Copyright © 1999 Massachusetts Institute of Technology
How the brain codes, stores, and retrieves memories is among the most important and baffling questions in science. The uniqueness of each human being is due largely to the MEMORY store -- the biological residue of memory from a lifetime of experience. The cellular basis of this ability to learn can be traced to simpler organisms. In the past generation, it has become clear that various forms and aspects of LEARNING and memory involve particular systems, networks, and circuits in the brain, and it now appears possible we will identify these circuits, localize the sites of memory storage, and ultimately analyze the cellular and molecular mechanism of memory.
All aspects of learning share a common thrust. As Rescorla (1988) has stressed, basic associative learning is the way organisms, including humans, learn about causal relationships in the world. It results from exposure to relations among events in the world. For both modern Pavlovian and cognitive views of learning and memory, the individual learns a representation of the causal structure of the world and adjusts this representation through experience to bring it in tune with the real causal structure of the world, striving to reduce any discrepancies or errors between its internal representation and external reality.
Most has been learned about the simplest forms of learning: nonassociative processes of habituation and sensitization, and basic associative learning and memory. Here we focus on CONDITIONING in the mammalian brain. We em-phasize classical or Pavlovian conditioning because far more is known about brain substrates of this form of learning than about more complex instrumental learning. Pavlovian conditioning involves pairing a "neutral" stimulus, for example, a sound- or light-conditioned stimulus (CS) with an unconditioned stimulus (US) that elicits a response, the unconditioned response (UR). As a result of repeated pairings, with the CS onset preceding the US onset by some brief period of time, the CS comes to elicit a conditioned response (CR). Conditioning may be the way organisms, including humans, first learn about the causal structure of the world. Contemporary views of Pavlovian conditioning emphasize the predictive relations between the CS and the US, consistent with cognitive views of learning and memory. The key factor is the contingencies among events in the organism's environment.

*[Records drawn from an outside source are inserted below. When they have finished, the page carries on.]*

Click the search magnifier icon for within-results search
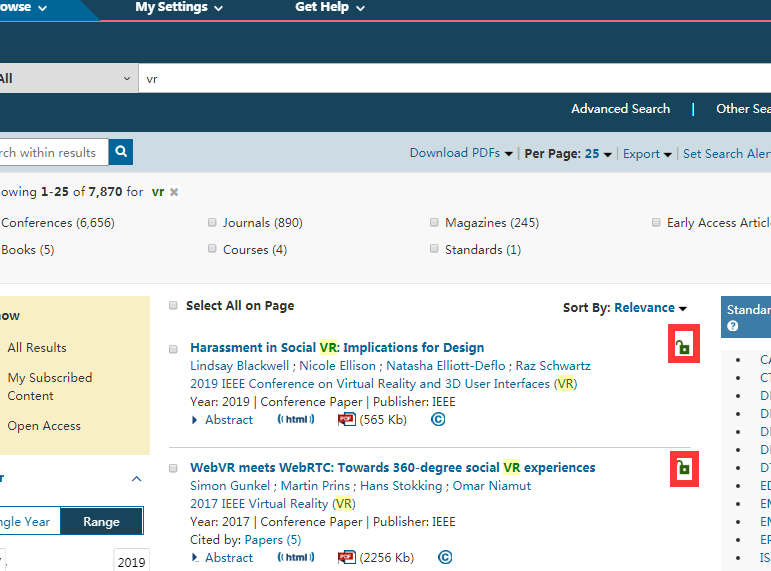 point(121,152)
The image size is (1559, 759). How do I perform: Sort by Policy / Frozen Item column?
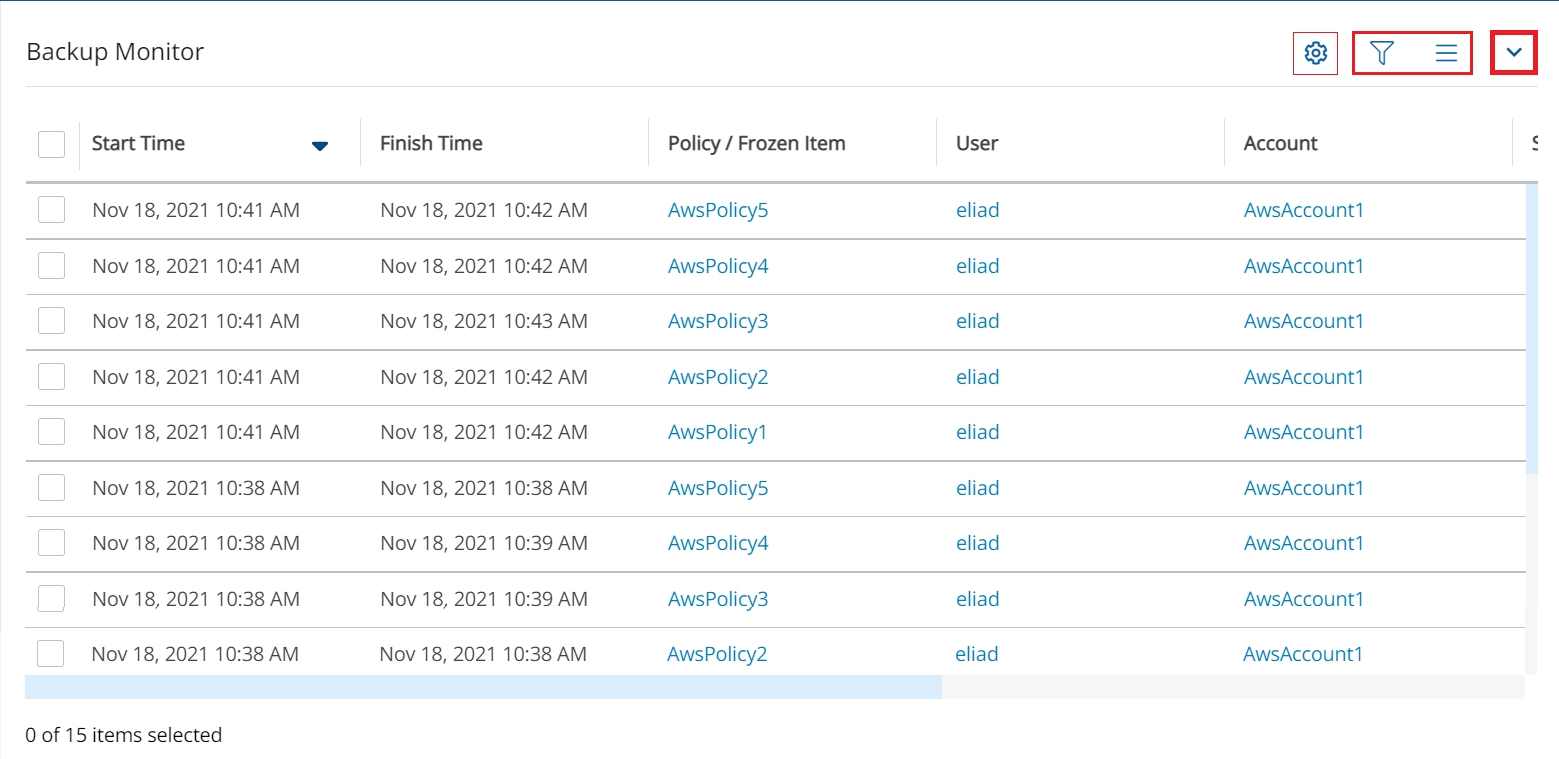(756, 144)
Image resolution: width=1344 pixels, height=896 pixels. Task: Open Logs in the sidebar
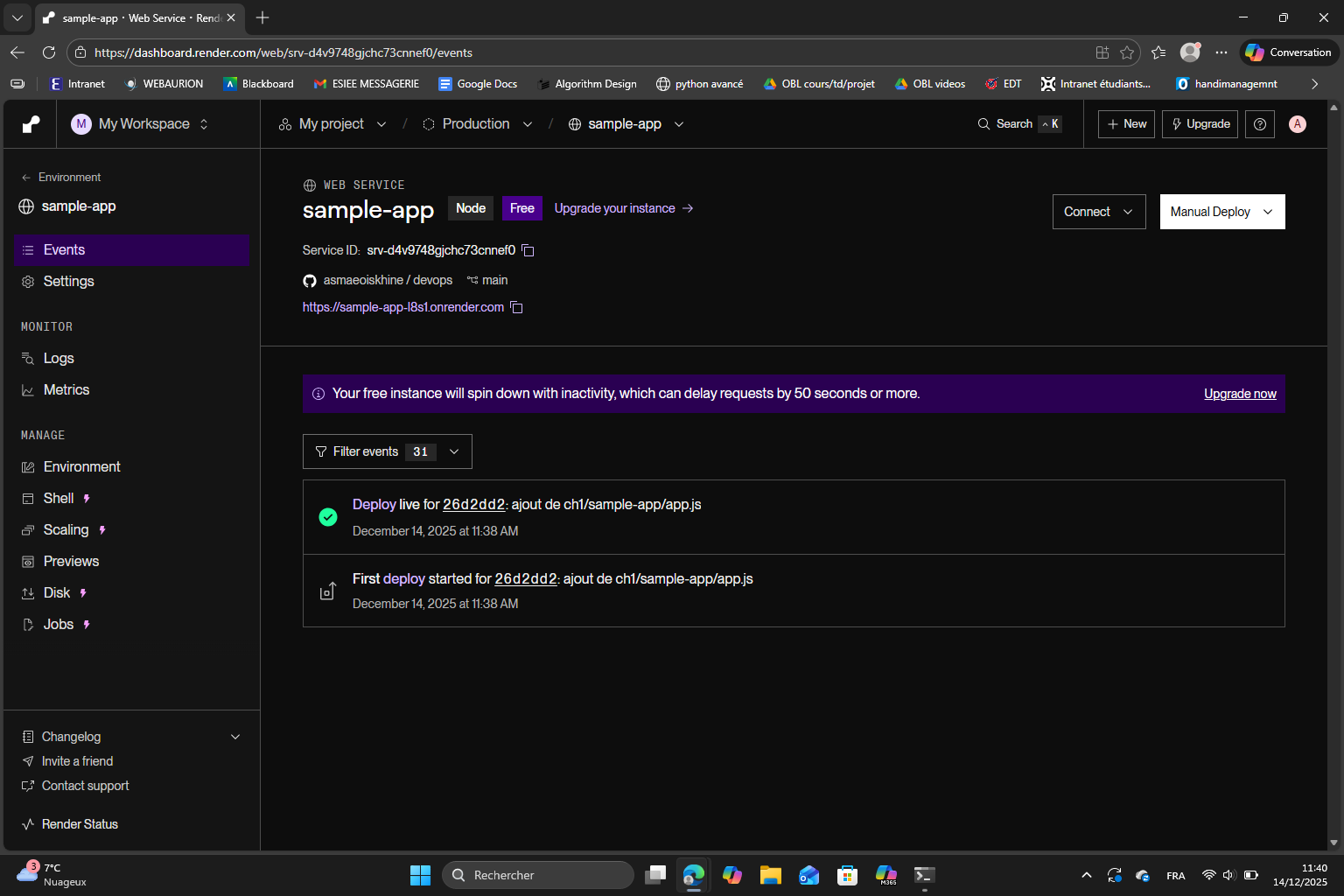pos(59,359)
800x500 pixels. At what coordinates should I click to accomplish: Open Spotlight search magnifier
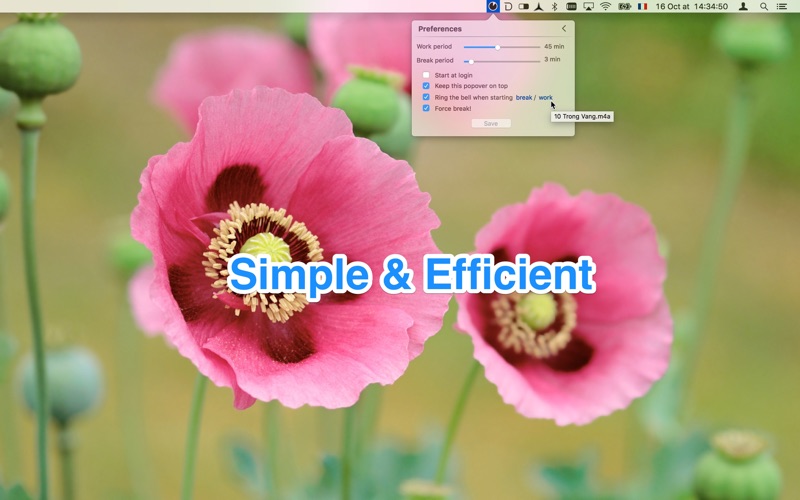[x=764, y=7]
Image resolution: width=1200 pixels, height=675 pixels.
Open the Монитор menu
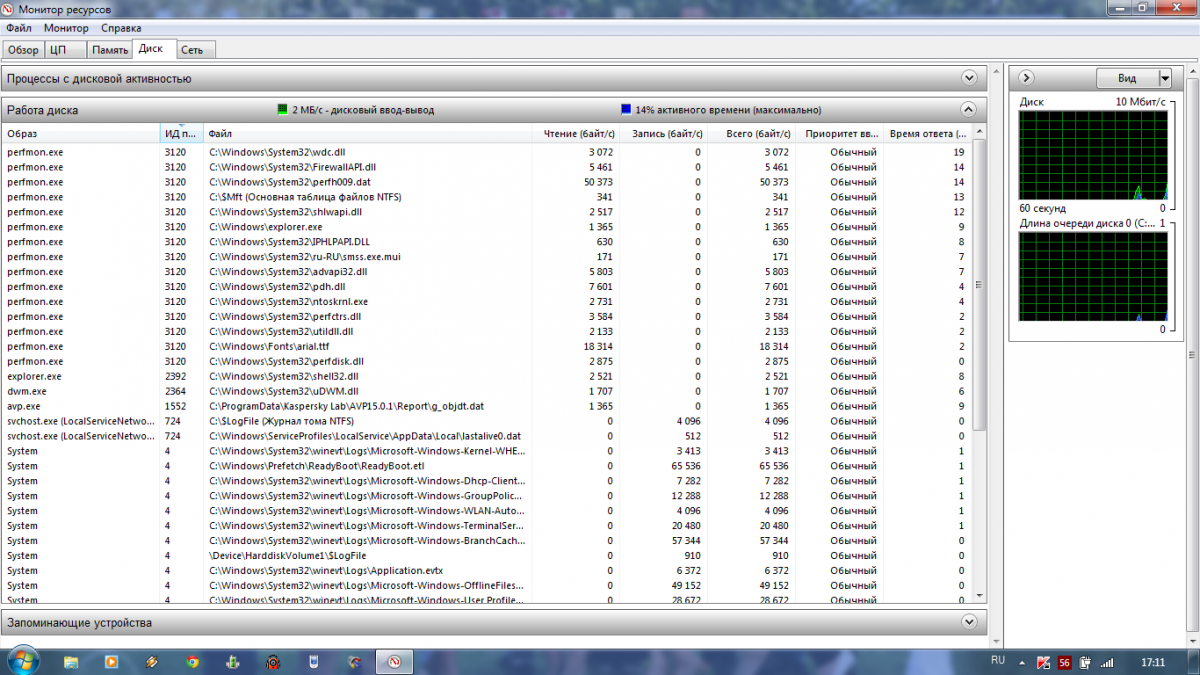pyautogui.click(x=66, y=28)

When animals, including humans, are faced with an aversive or threatening situation, at least two complementary processes of learning occur. Learned fear or arousal develops very rapidly, often in one trial. Subsequently, the organism learns to make the most adaptive behavioral motor responses to deal with the situation. These observations led to theories of "two-process" learning: an initial learned fear or arousal, followed by slower learning of discrete, adaptive behavioral responses (Rescorla and Solomon 1967). As the latter learning develops, fear subsides. We now think that at least in mammals a third process of "declarative" memory for the events and their relations also typically develops (cf. EPISODIC VS. SEMANTIC MEMORY).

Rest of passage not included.